Following European Commission President Jean-Claude Juncker’s presentation of his €315 billion ‘Jobs, Growth and Investment Package’ to the European Parliament [Nov 26], Social Platform warns that the European Social Model will not survive unless a serious commitment is made to invest in ambitious and integrated social policies.
Despite Juncker’s previous assurances that he would support a “Triple A” social rating, his package is lacking investment in policies that would advance the EU’s social agenda. Heather Roy, President of Social Platform – Europe’s largest civil society alliance fighting for social justice and participatory democracy – has called on the Commission to establish a strong social pillar within the investment package: “We are still missing investment in social policies within the package that go beyond job creation and job access. Social investment is vital for both social and economic prosperity, and for achieving growth that is not only smart, but also inclusive,” she stated. Ms Roy expressed this wish to Marianne Thyssen, Commissioner for Employment, Social Affairs, Skills and Labour Mobility, during a meeting at the Annual Convention of the Platform Against Poverty and Social Exclusion [Nov 20], and stressed that it would ensure the long-awaited implementation of the Social Investment Package.
Reacting to Juncker’s warning of an “economic investment trap”, Ms Roy encouraged the Commission to use the investment package as a means to close the “social investment gap”, and to achieve all social headline targets of Europe 2020, including drastically reducing poverty and social exclusion.
To achieve a strong social dimension, Social Platform is also pushing for the inclusion of a specialist on social policies in the expert committee of the new European Fund for Strategic Investment (EFSI) that will approve projects to be funded. The social impact of every project should be assessed – with the support of this social specialist – to ensure that it brings real added value to the EU as a whole. “Economic investment should serve the social priorities of the EU and benefit all people. President Juncker speaks of solidarity between the EU and member states; I encourage him to take this a step further and press for solidarity not just between economies, but between people, too,” explained Ms Roy.
Ms Roy continued, “The Commission has previously pledged to advance the social situation of people in the EU, millions of whom are living in poverty and are socially excluded.

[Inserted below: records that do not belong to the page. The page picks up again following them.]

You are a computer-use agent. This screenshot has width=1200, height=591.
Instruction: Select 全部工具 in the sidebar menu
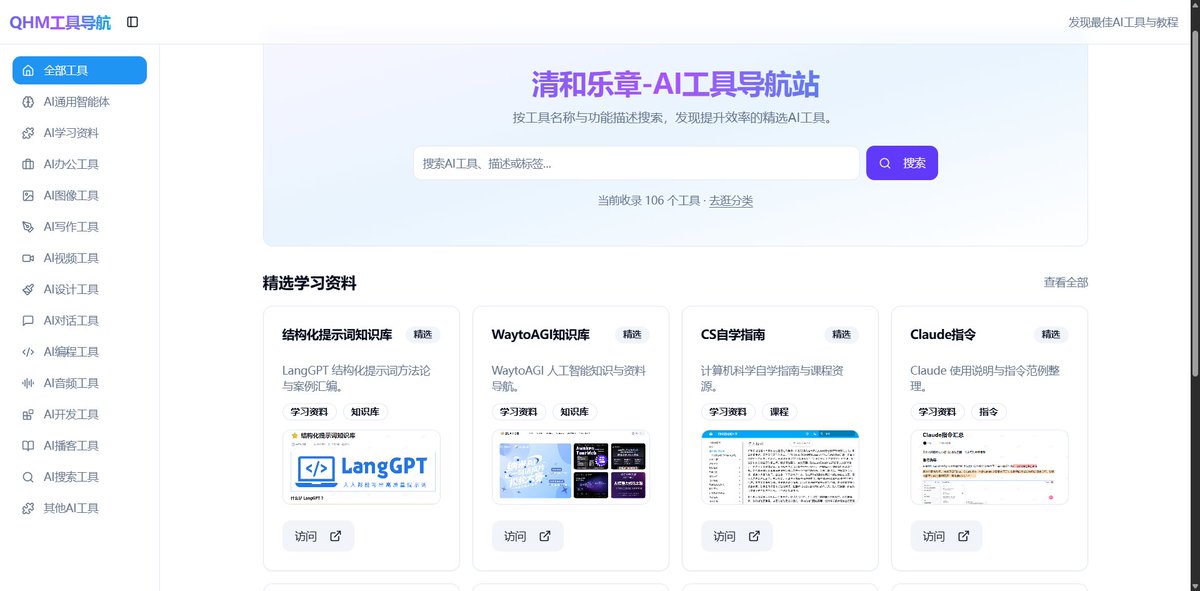80,70
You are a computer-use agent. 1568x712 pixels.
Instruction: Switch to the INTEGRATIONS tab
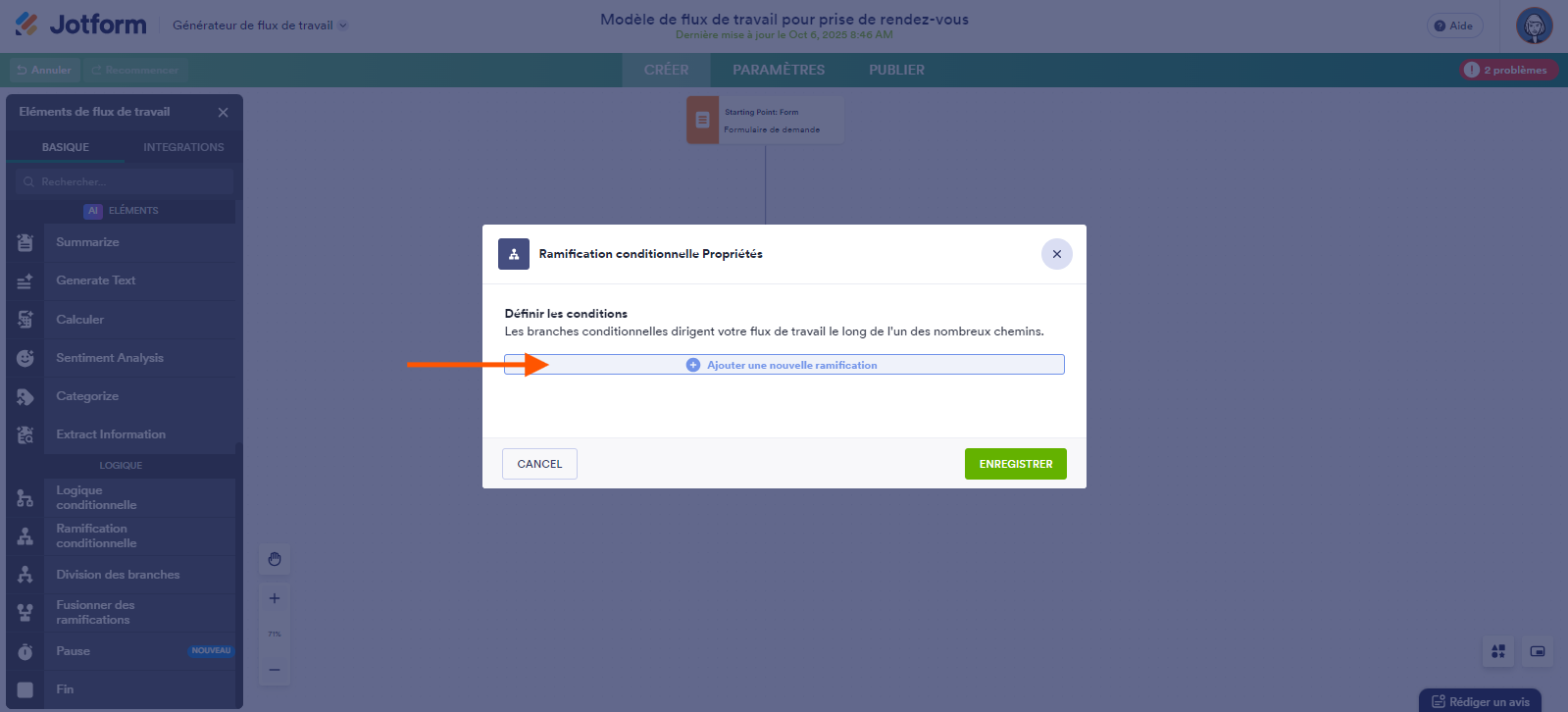pos(183,147)
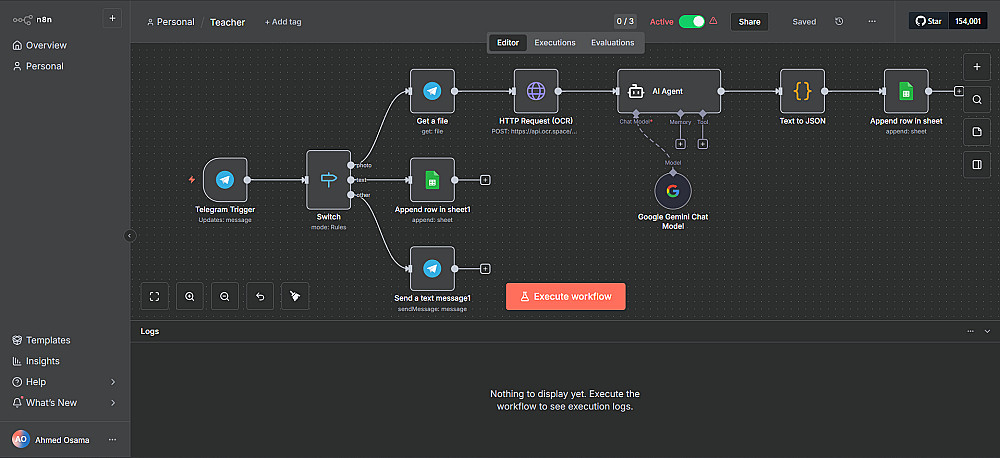
Task: Switch to the Executions tab
Action: [555, 43]
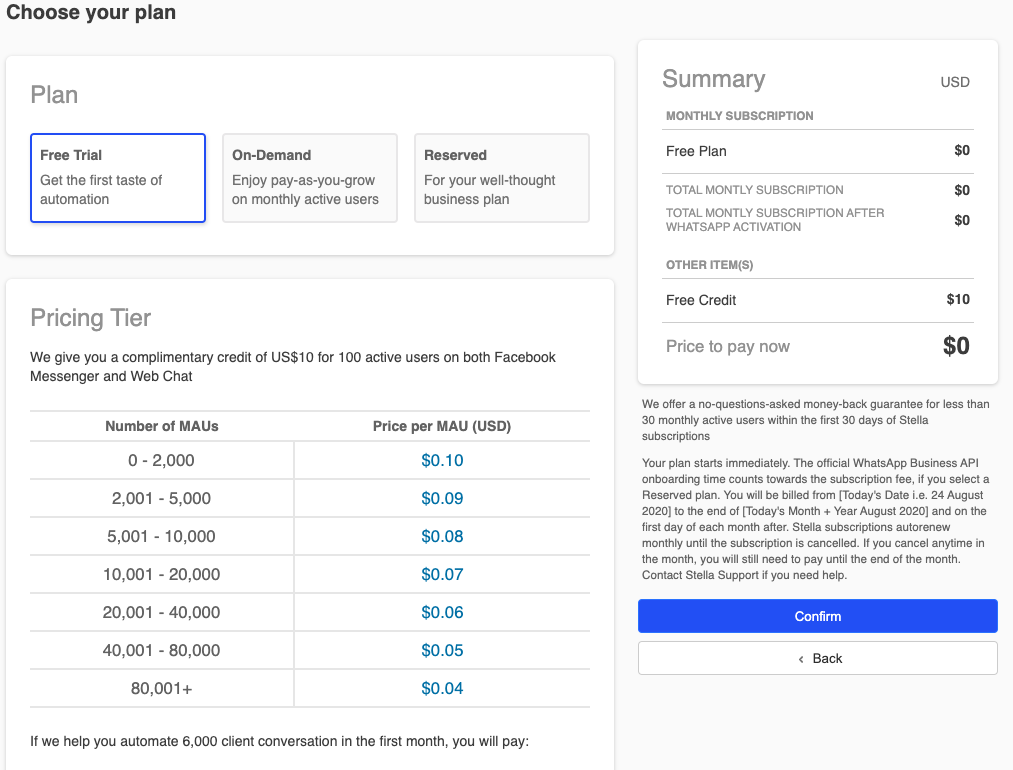Click the Price to pay now total
Viewport: 1013px width, 770px height.
point(728,347)
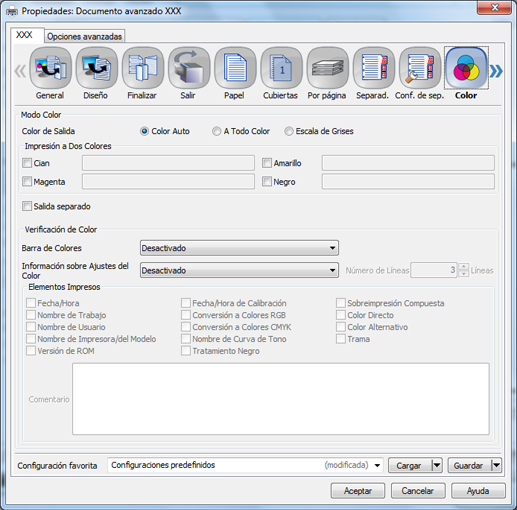Show next icons with right chevron
The height and width of the screenshot is (510, 517).
click(x=496, y=71)
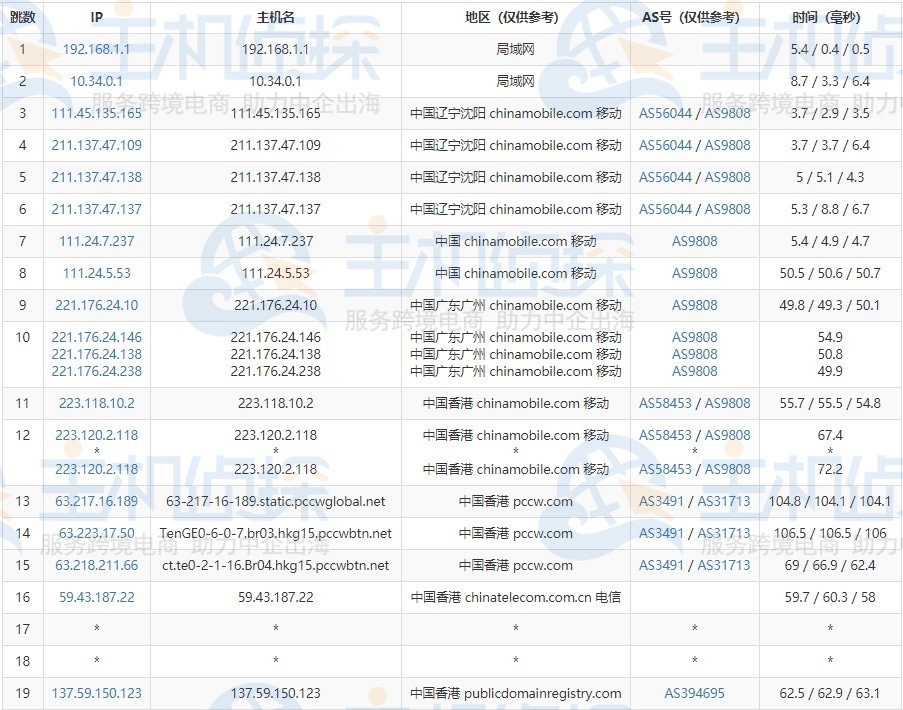This screenshot has width=903, height=710.
Task: Select the 211.137.47.109 link
Action: click(x=96, y=145)
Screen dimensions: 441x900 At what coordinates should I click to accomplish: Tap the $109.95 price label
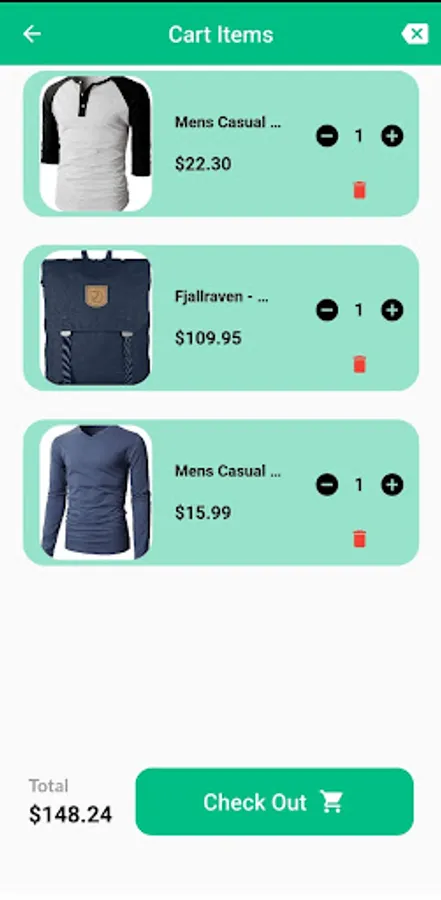[208, 338]
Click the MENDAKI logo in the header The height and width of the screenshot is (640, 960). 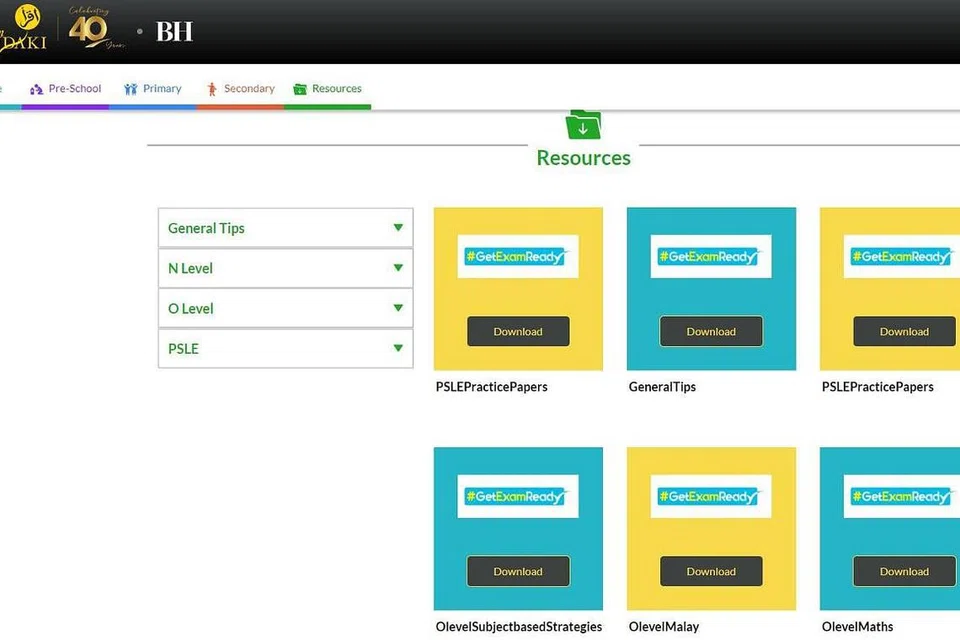[x=22, y=31]
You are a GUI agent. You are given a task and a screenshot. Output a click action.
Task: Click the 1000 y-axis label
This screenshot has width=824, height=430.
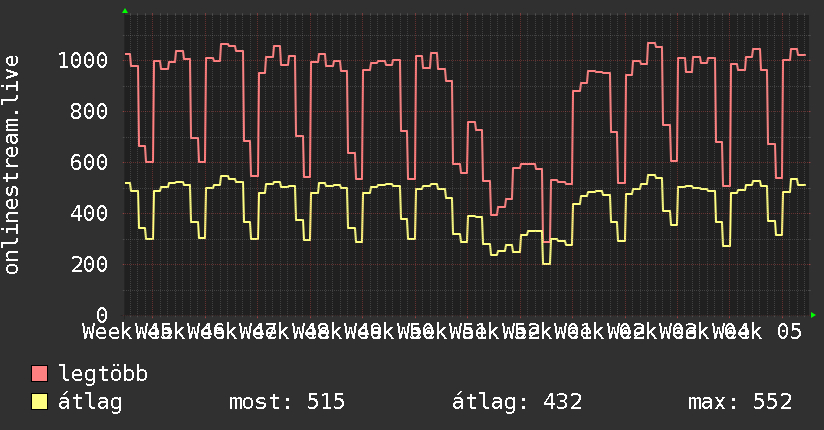pyautogui.click(x=83, y=60)
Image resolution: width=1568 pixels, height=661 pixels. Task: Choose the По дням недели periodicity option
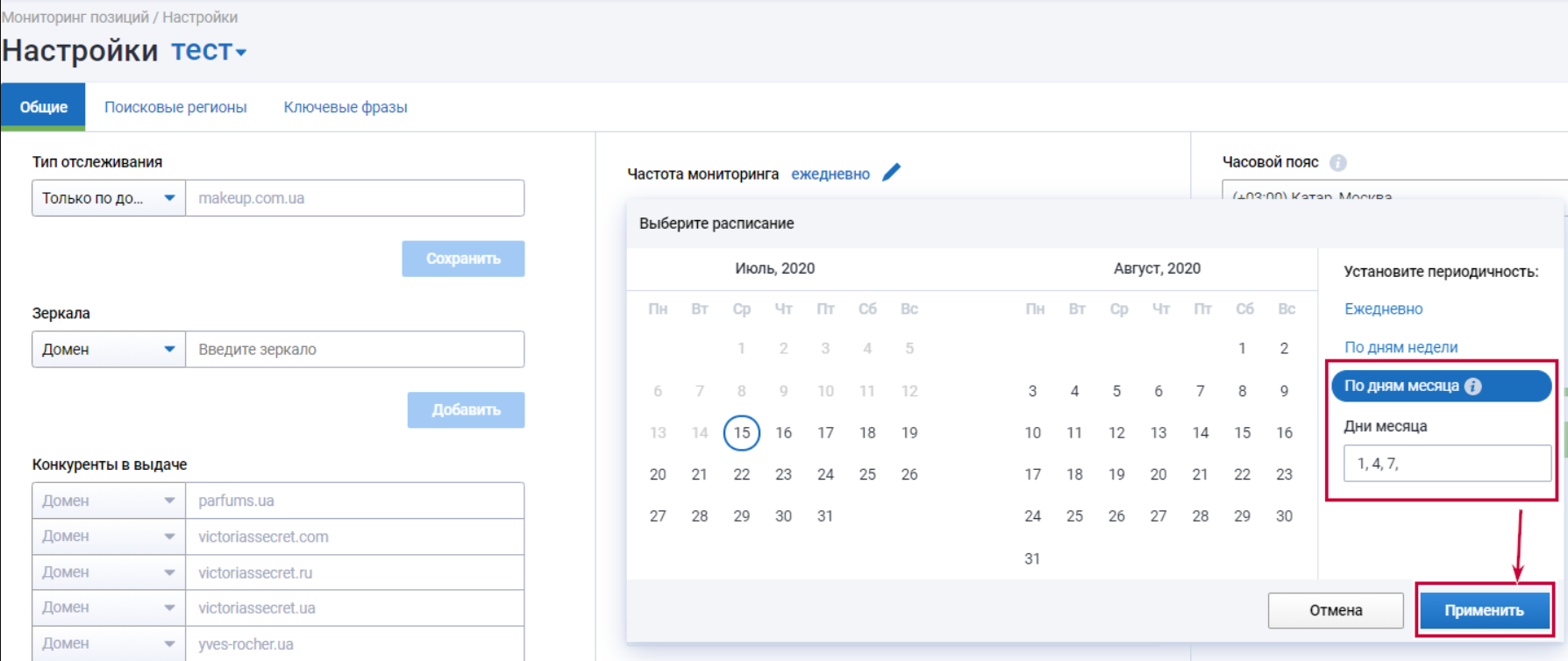1401,347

The investment package could have presented the Commission with a strong opportunity to finally address the EU’s social dimension with concrete actions, yet once again it seems as though it is prioritising economic investment over social, despite repeated evidence that one is not possible without the other. I therefore hope to see social investment as a key theme of the upcoming Annual Growth Survey, and that the Commission will take accountability for ensuring the dire social situation of the EU is addressed through its policies as a matter of urgency.”